Norol F, Bierling P, Roudot-Thoraval F, Le Coeur F F, Rieux C, Lavaux A, Kuentz M, Duedari N
ETS Sud-Est Francilien, Hôpital Henri Mondor, Creteil; Unité Evaluation Etude, Hôpital Henri Mondor, Creteil, France.
Blood. 1998 Aug 15;92(4):1448-53.
Early recommendations on prophylactic transfusion of thrombocytopenic patients involved a standard platelet dose of about 0.5 x 10(11)/10 kg body weight. Given the lack of data supporting this dose, we prospectively studied the dose response to platelet transfusions in adults and children with hematologic malignancies. Each patient received, in similar clinical conditions, a medium, high, and very high dose of fresh (< 24 hours old) ABO-compatible platelets, in the form of apheresis platelet concentrates (APC). For the adults, the medium dose was defined as APC containing between 4 and 6 x 10(11) platelets, the high dose between 6 and 8 x 10(11), and the very high dose > 8 x 10(11); for the children, the three doses corresponded to 2 to 4, 4 to 6, and > 6 x 10(11) platelets. The end points were the platelet increment, platelet recovery, and the transfusion interval, and the results were compared with a paired t-test. Sixty-nine adults and 13 children could be assessed. Recoveries in the adults were similar with the three doses (from 28% to 30%), but the high and very high doses led to a significantly better platelet increment (52 and 61 x 10(9)/L, respectively) than the medium dose (33 x 10(9)/L, P < .01). The main difference was in the transfusion interval, which increased with the dose of platelets transfused, from 2.6 days with the medium dose to 3.3 and 4.1 days with the high and very high doses, respectively (P < .01). The positive effect of the high dose was observed regardless of pretransfusional clinical status, but was more marked in patients with no clinical factors known to impair platelet recovery. In these patients, a platelet dose of 0.07 x 10(11) per kg of body weight led to a transfusion interval of more than 2 days in 95% of cases. In patients with clinical factors favoring platelet consumption, the proportion of transfusions yielding an optimal platelet increment and transfusion interval increased with the dose of platelets. The platelet dose-effect was also significant in the children, in whom the high and very high doses led to 1.5-fold to twofold higher posttransfusion platelet counts and transfusion intervals. We conclude that transfusion of high platelet doses can reduce the number of platelet concentrates required by thrombocytopenic patients and significantly reduce donor exposure.
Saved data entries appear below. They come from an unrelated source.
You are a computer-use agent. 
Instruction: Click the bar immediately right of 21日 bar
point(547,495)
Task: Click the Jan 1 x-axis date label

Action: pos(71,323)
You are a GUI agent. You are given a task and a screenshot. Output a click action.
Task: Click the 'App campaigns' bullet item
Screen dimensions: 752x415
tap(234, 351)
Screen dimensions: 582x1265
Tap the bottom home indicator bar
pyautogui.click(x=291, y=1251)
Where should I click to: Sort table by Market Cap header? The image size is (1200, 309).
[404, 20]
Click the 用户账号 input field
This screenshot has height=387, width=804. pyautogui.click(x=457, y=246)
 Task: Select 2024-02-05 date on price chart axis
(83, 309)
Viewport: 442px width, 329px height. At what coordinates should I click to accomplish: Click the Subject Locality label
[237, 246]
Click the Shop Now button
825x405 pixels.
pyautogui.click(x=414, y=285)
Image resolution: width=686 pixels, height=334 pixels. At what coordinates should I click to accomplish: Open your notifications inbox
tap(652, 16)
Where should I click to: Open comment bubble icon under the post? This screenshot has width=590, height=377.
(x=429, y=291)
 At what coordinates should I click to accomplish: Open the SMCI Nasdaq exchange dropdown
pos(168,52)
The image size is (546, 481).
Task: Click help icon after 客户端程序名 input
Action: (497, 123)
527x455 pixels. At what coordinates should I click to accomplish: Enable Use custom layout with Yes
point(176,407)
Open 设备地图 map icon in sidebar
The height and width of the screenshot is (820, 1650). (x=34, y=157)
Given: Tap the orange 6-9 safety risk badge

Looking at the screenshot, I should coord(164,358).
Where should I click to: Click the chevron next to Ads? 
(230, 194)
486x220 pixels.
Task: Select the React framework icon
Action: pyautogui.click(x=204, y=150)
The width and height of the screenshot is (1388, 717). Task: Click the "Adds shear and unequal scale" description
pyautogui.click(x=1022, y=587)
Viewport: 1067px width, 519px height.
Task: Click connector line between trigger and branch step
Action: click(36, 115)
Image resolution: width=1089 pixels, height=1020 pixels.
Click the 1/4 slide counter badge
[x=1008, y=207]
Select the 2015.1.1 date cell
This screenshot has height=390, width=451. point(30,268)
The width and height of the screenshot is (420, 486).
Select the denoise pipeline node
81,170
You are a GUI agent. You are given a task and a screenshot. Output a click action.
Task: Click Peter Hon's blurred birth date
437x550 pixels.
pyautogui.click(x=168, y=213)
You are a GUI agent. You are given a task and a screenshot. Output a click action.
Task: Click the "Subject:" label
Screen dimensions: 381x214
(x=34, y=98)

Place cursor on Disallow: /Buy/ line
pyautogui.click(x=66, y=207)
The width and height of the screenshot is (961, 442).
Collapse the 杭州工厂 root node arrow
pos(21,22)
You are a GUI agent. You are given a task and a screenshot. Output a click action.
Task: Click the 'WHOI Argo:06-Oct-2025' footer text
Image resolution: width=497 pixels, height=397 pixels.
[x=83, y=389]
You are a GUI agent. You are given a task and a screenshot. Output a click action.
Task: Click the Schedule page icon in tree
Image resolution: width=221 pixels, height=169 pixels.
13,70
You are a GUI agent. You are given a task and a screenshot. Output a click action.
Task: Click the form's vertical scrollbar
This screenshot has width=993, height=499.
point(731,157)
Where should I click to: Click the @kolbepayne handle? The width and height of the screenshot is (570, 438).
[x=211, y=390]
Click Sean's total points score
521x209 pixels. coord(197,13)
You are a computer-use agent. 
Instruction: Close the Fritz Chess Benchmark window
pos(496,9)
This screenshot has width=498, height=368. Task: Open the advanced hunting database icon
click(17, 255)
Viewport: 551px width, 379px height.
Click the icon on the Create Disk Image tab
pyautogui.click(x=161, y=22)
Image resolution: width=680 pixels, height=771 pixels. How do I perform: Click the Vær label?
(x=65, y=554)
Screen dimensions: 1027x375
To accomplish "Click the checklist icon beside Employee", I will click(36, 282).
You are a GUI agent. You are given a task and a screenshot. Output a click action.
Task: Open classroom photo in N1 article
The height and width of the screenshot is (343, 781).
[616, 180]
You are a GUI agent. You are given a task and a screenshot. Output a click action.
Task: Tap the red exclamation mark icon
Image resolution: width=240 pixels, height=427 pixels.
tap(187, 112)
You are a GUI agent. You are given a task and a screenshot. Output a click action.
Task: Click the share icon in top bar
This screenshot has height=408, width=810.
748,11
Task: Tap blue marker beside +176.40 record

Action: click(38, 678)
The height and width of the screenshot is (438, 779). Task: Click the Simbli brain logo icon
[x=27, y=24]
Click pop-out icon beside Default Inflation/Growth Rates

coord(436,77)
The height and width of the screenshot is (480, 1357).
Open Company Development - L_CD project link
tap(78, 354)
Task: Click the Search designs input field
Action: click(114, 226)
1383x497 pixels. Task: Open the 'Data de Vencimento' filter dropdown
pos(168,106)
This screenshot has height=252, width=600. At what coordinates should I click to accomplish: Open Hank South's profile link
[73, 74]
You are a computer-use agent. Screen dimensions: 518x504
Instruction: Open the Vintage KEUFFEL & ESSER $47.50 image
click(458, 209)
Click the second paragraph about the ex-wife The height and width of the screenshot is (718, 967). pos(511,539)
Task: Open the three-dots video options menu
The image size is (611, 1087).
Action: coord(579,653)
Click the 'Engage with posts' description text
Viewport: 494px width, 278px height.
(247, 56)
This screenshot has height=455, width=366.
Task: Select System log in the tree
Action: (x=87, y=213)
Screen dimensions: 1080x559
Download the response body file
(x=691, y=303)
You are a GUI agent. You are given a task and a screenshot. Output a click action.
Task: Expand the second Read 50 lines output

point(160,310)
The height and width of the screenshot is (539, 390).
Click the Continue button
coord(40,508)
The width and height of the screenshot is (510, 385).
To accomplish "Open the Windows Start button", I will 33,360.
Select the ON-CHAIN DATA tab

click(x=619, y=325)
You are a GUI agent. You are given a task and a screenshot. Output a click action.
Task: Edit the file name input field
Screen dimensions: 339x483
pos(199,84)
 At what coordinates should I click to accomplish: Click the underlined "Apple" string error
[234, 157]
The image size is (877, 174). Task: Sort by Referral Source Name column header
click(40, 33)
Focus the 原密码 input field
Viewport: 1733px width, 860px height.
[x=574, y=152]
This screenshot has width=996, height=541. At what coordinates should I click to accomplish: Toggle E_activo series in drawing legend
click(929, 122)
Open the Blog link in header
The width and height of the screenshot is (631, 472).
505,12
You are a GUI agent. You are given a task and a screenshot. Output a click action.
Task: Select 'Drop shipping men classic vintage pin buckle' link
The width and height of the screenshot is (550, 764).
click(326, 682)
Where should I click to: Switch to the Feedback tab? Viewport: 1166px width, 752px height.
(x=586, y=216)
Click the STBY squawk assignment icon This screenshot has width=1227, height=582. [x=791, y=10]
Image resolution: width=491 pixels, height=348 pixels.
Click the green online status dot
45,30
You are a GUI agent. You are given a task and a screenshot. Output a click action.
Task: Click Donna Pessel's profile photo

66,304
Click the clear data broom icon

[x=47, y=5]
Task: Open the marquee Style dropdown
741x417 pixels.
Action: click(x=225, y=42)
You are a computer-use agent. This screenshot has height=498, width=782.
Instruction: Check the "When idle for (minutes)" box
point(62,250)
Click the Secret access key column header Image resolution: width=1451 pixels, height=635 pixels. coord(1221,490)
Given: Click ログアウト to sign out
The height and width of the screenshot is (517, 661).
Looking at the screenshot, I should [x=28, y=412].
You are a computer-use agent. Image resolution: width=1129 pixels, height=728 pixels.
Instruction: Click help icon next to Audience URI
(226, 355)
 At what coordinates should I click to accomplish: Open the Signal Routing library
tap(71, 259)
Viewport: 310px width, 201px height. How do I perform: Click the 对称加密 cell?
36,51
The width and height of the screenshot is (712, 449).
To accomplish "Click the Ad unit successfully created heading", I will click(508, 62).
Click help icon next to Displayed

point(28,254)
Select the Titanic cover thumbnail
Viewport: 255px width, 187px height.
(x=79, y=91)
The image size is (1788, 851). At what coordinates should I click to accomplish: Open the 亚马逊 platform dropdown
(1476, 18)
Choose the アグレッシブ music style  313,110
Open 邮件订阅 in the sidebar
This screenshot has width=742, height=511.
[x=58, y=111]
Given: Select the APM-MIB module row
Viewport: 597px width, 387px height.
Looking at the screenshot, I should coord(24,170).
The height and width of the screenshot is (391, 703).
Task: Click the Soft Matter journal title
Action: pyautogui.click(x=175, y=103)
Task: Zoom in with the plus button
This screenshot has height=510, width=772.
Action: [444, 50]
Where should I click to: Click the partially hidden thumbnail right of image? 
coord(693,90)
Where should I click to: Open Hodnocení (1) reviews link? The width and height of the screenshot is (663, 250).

早期关于血小板减少症患者预防性输血的建议是采用约0.5×10¹¹/10kg体重的标准血小板剂量。鉴于缺乏支持该剂量的数据,我们对血液系统恶性肿瘤的成人和儿童患者进行了血小板输注剂量反应的前瞻性研究。在相似的临床条件下,每位患者接受中等剂量、高剂量和非常高剂量的新鲜(<24小时)ABO相容血小板,以单采血小板浓缩物(APC)的形式。对于成人,中等剂量定义为APC含4至6×10¹¹个血小板,高剂量为6至8×10¹¹个,非常高剂量>8×10¹¹个;对于儿童,这三种剂量分别对应2至4×10¹¹个、4至6×10¹¹个和>6×10¹¹个血小板。观察终点为血小板增加值、血小板回收率和输血间隔时间,结果采用配对t检验进行比较。69名成人和13名儿童可纳入评估。成人中三种剂量的血小板回收率相似(28%至30%),但高剂量和非常高剂量组的血小板增加值(分别为52和61×10⁹/L)显著高于中等剂量组(33×10⁹/L,P<.01)。主要差异在于输血间隔时间,其随输注血小板剂量的增加而延长,中等剂量组为2.6天,高剂量组为3.3天,非常高剂量组为4.1天(P<.01)。无论输血前临床状态如何,高剂量均显示出积极效果,但在无已知影响血小板恢复临床因素的患者中更为明显。在这些患者中,每千克体重0.07×10¹¹个血小板剂量在95%的病例中可使输血间隔时间超过2天。在有促进血小板消耗临床因素的患者中,产生最佳血小板增加值和输血间隔时间的输血比例随血小板剂量增加而升高。血小板剂量效应在儿童中也很显著,高剂量和非常高剂量组输血后血小板计数和输血间隔时间高出1.5倍至2倍。我们得出结论,高剂量血小板输注可减少血小板减少症患者所需的血小板浓缩物数量,并显著减少供体暴露。